In 1994, Rwanda which has made tremendous progress in recent years, was the theatre of a genocide that horrified the world. A handful of other African countries have huffed and puffed seeing years of sustained success and stability swiftly succeeded by years of sabotage and insecurity.
Many African countries have only run fitful democracies. Many have experienced governance by iron-fisted and aging despots. The despots, some of whom are still in power twist the legal frameworks of their countries to perpetuate themselves in office. For some of them, only death will loosen their iron grip on power.
In many cases, bad governance in Africa and extremely weak democratic institutions have been underpinned by military incursions into politics. This cheap excuse has grown hollower with each passing year.

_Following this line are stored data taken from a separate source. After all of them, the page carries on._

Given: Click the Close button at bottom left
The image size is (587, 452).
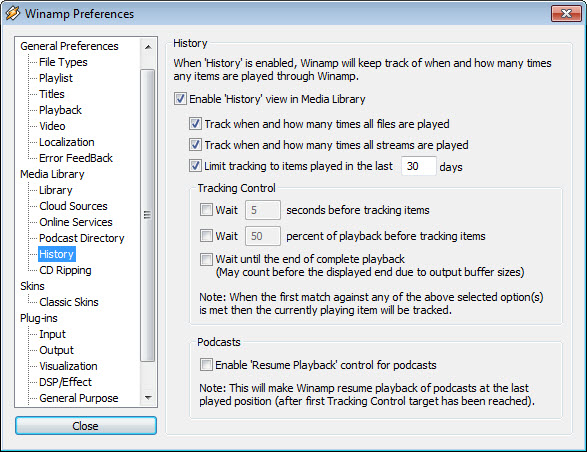Looking at the screenshot, I should coord(86,426).
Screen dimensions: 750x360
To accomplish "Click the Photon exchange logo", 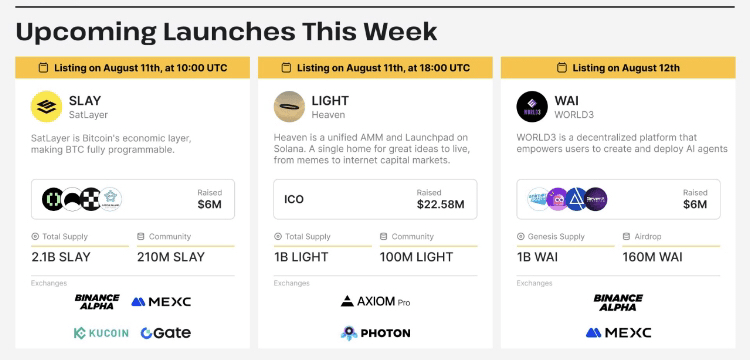I will tap(375, 333).
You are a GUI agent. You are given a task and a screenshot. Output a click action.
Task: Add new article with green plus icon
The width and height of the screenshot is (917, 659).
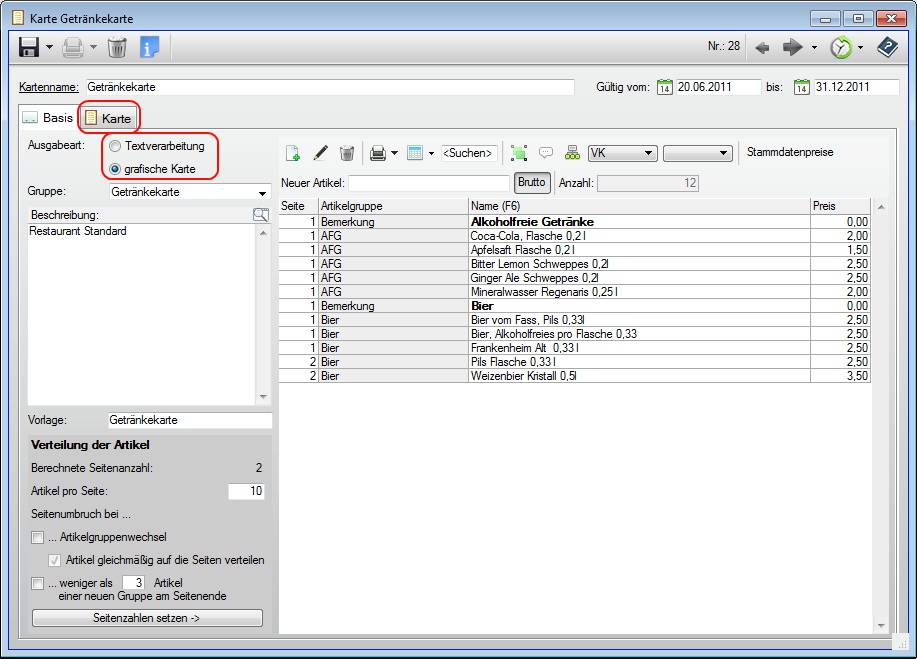pyautogui.click(x=293, y=153)

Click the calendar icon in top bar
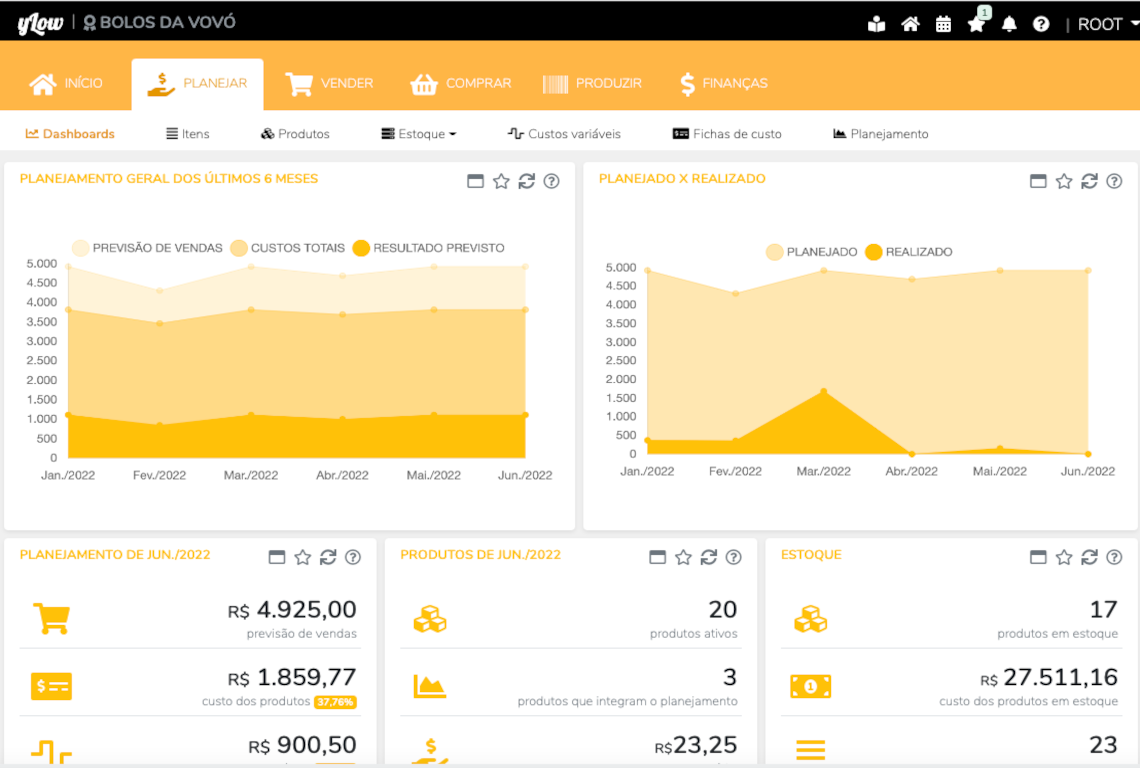pyautogui.click(x=943, y=24)
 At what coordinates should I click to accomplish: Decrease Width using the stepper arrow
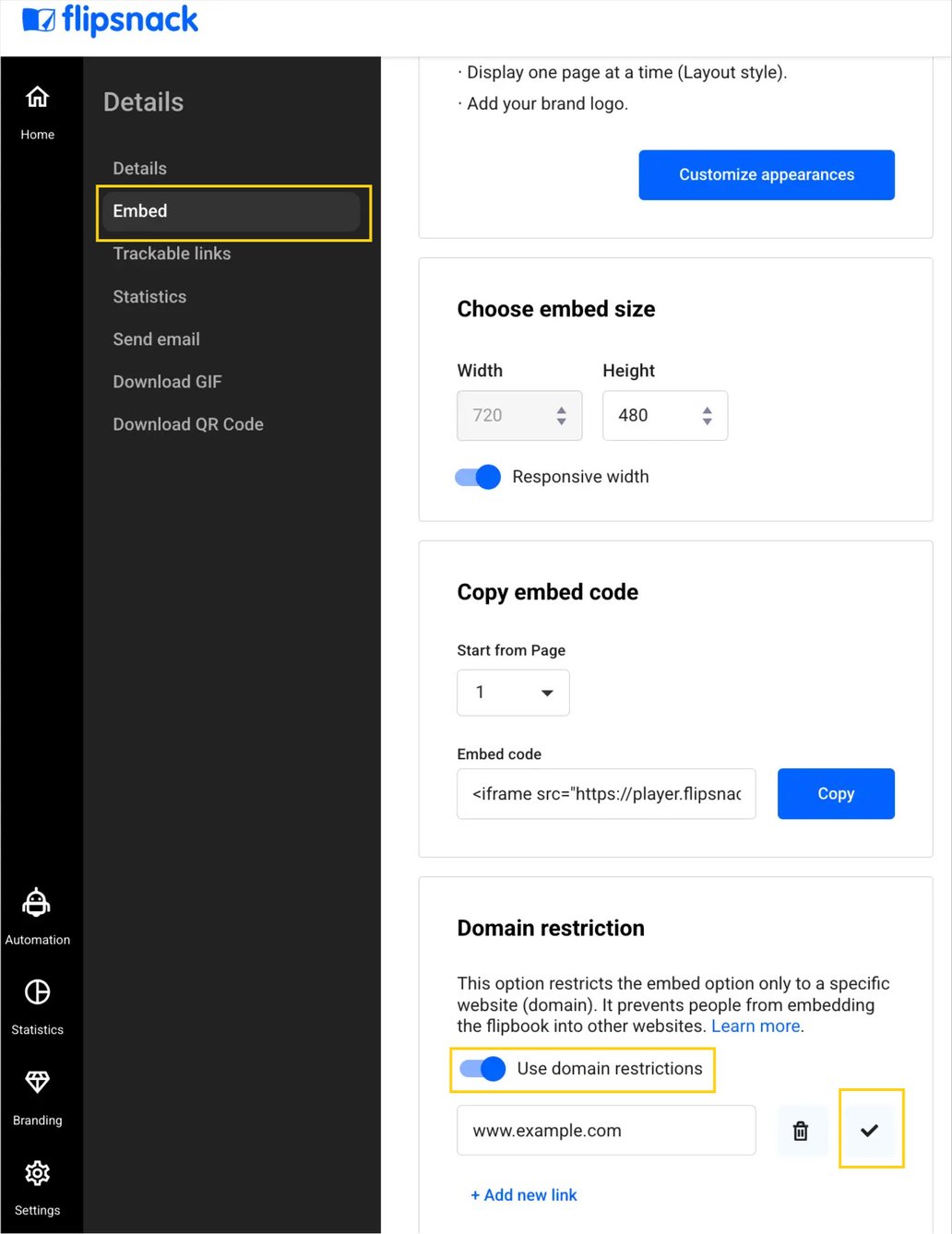pos(562,421)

In recent years, Mali has felt like a country under siege. As if it was not enough that the country is landlocked, Islamic jihadists have launched series of attacks in recent times critically compounding what was always an extremely fragile situation. Aissimi Goita, a Malian soldier, was to cite some of these factors in justifying the coup which brought him to power. There is no doubt that each extra day he spends in power can only bode ill for democracy in Mali.
In Guinea, long-time president Alpha Conde was put out of office in a military coup. Feelers say there was no other way to end an expired autocracy that had since outlived its usefulness.
Nigeria`s democracy is not perfect but at least it is going. As Africa`s largest democracy, there is no doubt that Nigeria wields enormous power on the African diplomatic scene. It must now bring that power to bear in insisting that every alternative form of government in any African country must give way to democracy. There can be no compromise.
The serpentine course of insecurity and instability knows no stations. It is for this reason that African countries must do everything possible to ensure that democracy thrives in their countries and is able to deal a fair hand to every segment of the society especially minority groups. It is only by doing these that African countries can preclude the ruinous conflicts that prove both crass and costly.
To achieve this, Nigeria must wield the enormous advantage its size and status confer by insisting that as a precondition to relate with any country, autocrats and the oppressive systems they have entrenched must give way to the people and the choices they make.
To do this, Africa must hurry because as things stand, the continent has been left behind.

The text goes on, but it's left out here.